- Born: 24 August 1867 Lee, UK
- Died: 26 July 1946 (aged 78) Kent, UK
- Allegiance: British Empire
- Rank: Brigadier general
- Unit: 89th Punjabis
- Conflicts: Tirah campaign; World War I Invasion of Cheikh Said; Gallipoli campaign; Raid on the Suez Canal; Battle of Loos; Siege of Kut; Fall of Baghdad (1917); ; Third Anglo-Afghan War;
- Awards: Order of the White Eagle (Serbia)

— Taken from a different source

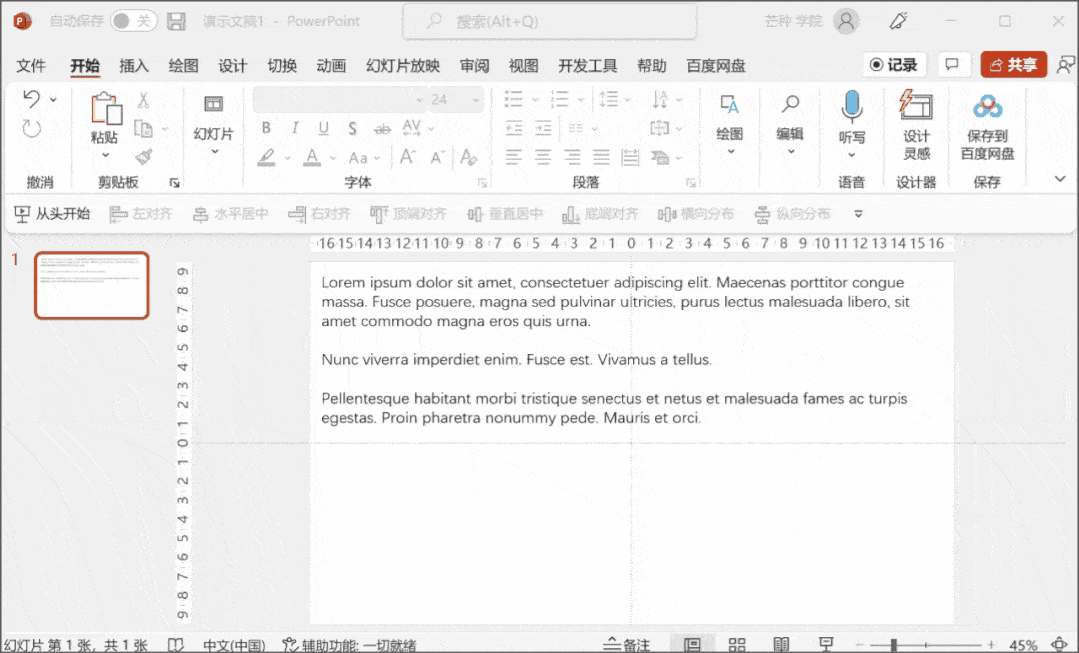The width and height of the screenshot is (1079, 653).
Task: Toggle italic formatting
Action: pos(293,128)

= Leslie Warner Yule Campbell =

Brigadier-General Leslie Warner Yule Campbell (24 August 1867 – 26 July 1946) was a British Indian Army officer. He served as a press correspondent during the Tirah campaign, and was commandant 89th Punjabis in the First World War, participating in the Invasion of Cheikh Said, the Gallipoli campaign, the raid on the Suez Canal, Battle of Loos, Siege of Kut, siege of Baghdad, and action at Jabal Al Harim. He later saw action in the Third Anglo-Afghan War. In 1919 during martial law in Punjab, he created the Salaaming Order.

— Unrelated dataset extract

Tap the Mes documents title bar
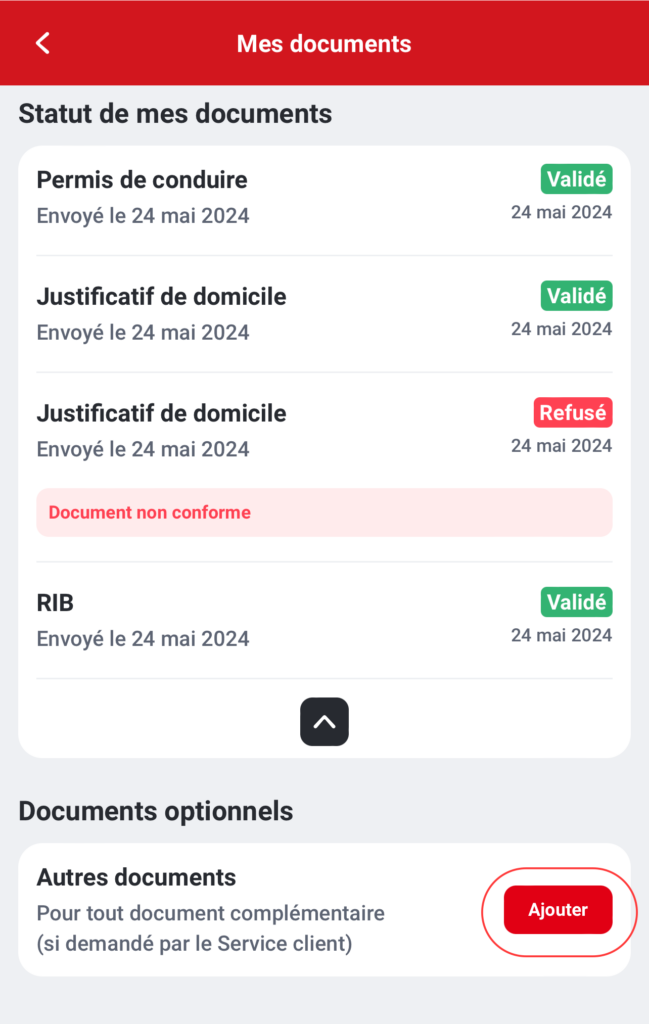The width and height of the screenshot is (649, 1024). 324,43
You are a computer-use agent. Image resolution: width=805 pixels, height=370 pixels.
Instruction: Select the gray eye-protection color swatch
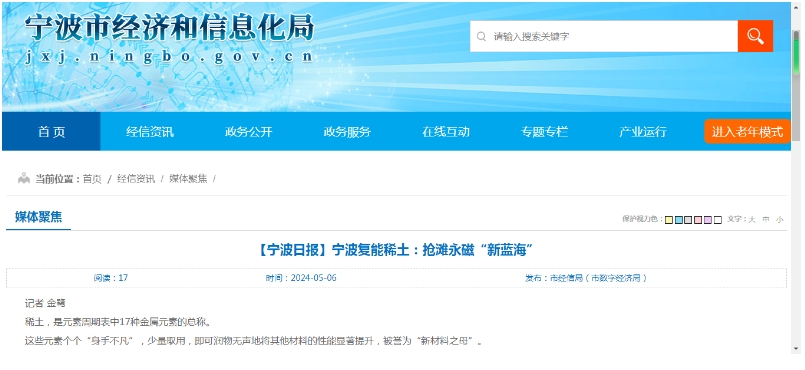point(688,220)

==Early life and education==
Leslie Campbell was born in Lee, Kent, on 24 August 1867, one of six children to Alexander Henry Edward Campbell and his wife Sarah Eliza (née Clarke). Some of his childhood was spent in Boulogne-sur-Mer, where he had his early schooling. Between 1882 and 1885 he attended Cheltenham College, before gaining a place at Royal Military College, Sandhurst.

==Military career==
In 1886, Campbell was commissioned as a lieutenant in the King's Own Scottish Borderers, later transferring to the Sherwood Foresters. In 1888, he joined the Madras Staff Corps as a lieutenant, later attaining the rank of captain in the Indian Staff Corps in 1897. During a period of leave, he served as a press correspondent in the Tirah campaign between October 1897 and April 1898, under Generals William Lockhart and Richard Westmacott. From October 1902 to May 1904, he was employed as senior military administrator for musketry, and from 1 June 1904 until 1907, he held the position of Brigade Major.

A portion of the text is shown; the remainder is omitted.